Last Updated on December 3, 2010 by Steven Meurrens
The Federal Immigrant Investor Program (“FIIP“) re-opened on December 1, 2010. The requirements for the FIIP have increased. Applicants will now have to prove a personal net worth of CAD 1.6-million (an increase from the previous $800,000) and make a passive $800,000 (an increase from the previous $400,000) investment with the Government of Canada.
The last days of the old FIIP saw a surge in the number of investor applicants, with some government officials saying that close to 10,000 applications had been received in the FIIP’s last months. However, processing times for applicants under the new FIIP are expected to be significantly lower under the new program than for those whose applications had been submitted under the old program.
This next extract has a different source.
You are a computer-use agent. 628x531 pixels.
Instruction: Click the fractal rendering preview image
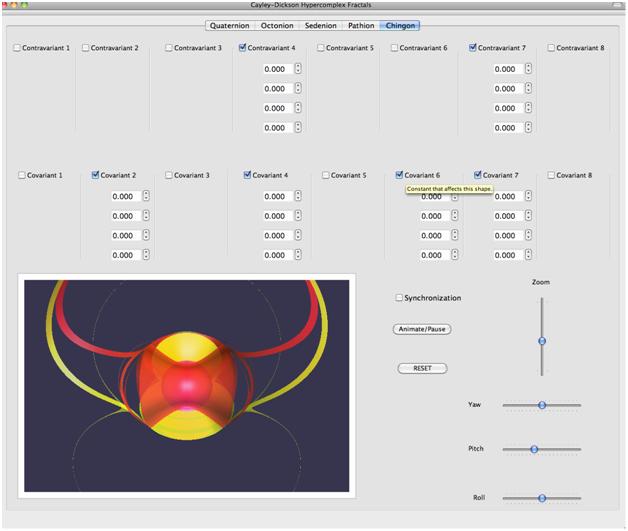click(187, 385)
This has led several applicants to ask if they can simply switch to the new FIIP.
Those applicants that wish to switch from the old FIIP to the new program would be wise to review their application which they already submitted to Citizenship and Immigration Canada (“CIC“). Specifically, they would be wise to review what they declared their personal net worth to be. If they declared a net worth that was significantly below the now required 1.6-million, and file a new application claiming a net worth exceeding $1.6-million then switching programs might result in the applicant being declared inadmissible to Canada for misrepresentation.
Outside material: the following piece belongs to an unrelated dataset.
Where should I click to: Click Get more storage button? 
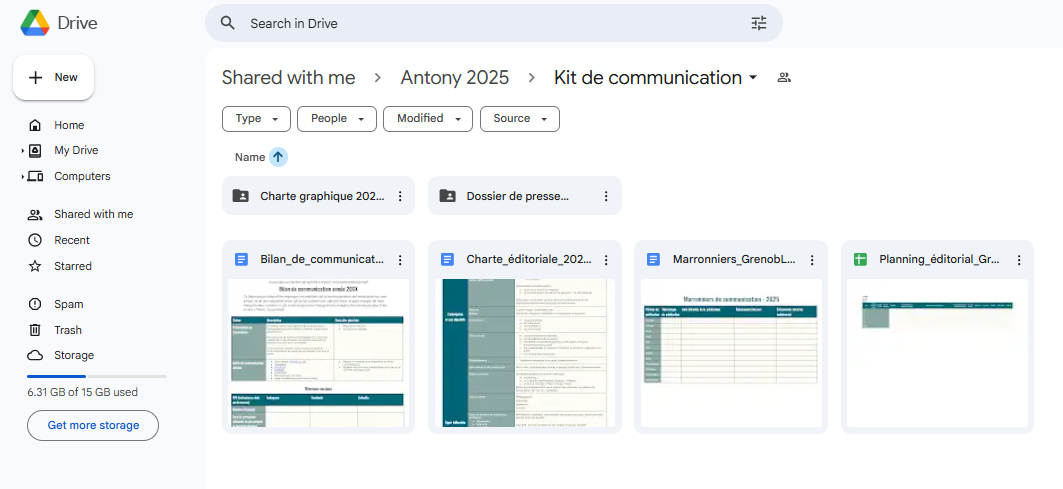point(93,426)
Senior CIC officials have confirmed that they will be comparing the declared personal net worth amounts for applicants who try to switch from the old FIIP to the new. It is important to note that under the FIIP applicants were always required to declare their entire net worth, not simply an amount that would make them eligible for the program. The CIC official specifically noted that while increases in an individual’s net worth may reasonably appear over time, a doubling of the disclosed personal net worth within a year or so of the previous application calls into question the legitimacy of any new application.
There are two main reasons for this. First, applicants have always been required to truthfully answer all forms. Abruptly changing one’s personal net worth requirement would call into question whether one had committed a misrepresentation. Second, individuals have to declare their entire net worth so that CIC can ensure that the net worth was legally obtained. If applicants are not disclosing certain assets or debts, then it is impossible for CIC to do its job.
Investors wishing to switch programs would thus be wise to pause before switching programs. This is not to suggest that applicants should not consider switching as a possibility. However, they would be wise to speak with experienced representatives who will know how best to “structure the switch” before doing so.